Note: on BSD systems, you might need to define the __progname and environ symbols (thanks to Anders Olofsson and Ulrik Mikaelsson for pointing this out). In this case, create a file workaround.S which contains
.data .globl __progname __progname: .int 0 .globl environ environ: .int 0
And compile that as above (with as). Then link with:
gcc -nostdlib -lc -o prg prg.o workaround.o
./prg
You can see the result of the program by issuing echo $? on the prompt after the program.
This is a complete program that immediately exits.
.section .text
.globl _start # Make start symbol visible
_start:
pushl $2 # argument 2 to exit
call exit
The result should be 2
This program does the same thing as the last, but issues a Linux system call directly instead of using libc.
.section .text
.globl _start # Make start symbol visible
_start:
movl $1, %eax # Exit
movl $2, %ebx # argument 2 to exit
int $0x80 # Soft interrupt 0x80 (linux syscall)
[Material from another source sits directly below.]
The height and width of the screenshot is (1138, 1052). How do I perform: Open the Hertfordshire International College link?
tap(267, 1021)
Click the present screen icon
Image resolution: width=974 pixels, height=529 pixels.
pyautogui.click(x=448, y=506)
This must be compiled slightly differently:
as -gstabs -o prg.o prg.S gcc -nostdlib -o prg prg.o
We don't need -lc here since we don't use any functionality from libc.
The result should be 2
This shows one way of implementing an if-statement in x86 assembly. It also shows a non-standard way of passing arguments to functions (i.e. not through the stack).
.section .text
if_stmt:
cmpl $1, %eax # if (%eax == 1)
je then # goto then
movl $2, %ebx # else %ebx = 2
jmp out # goto out
then:
movl $3, %ebx # %ebx = 3
out:
ret
.globl _start
_start:
movl $1, %eax # Argument to if_stmt
call if_stmt
## %ebx will be 3 here
pushl %ebx
call exit
The result should be 3
This shows one way of implementing a "while" loop in assembly. See the other examples for other ways of looping (sometimes more efficient than this one).
.section .text
while_stmt:
xorl %ebx, %ebx # %ebx = 0
l1: cmpl $0, %eax # if (%eax == 0)
je 1f # exit loop (note the "local" forward-label)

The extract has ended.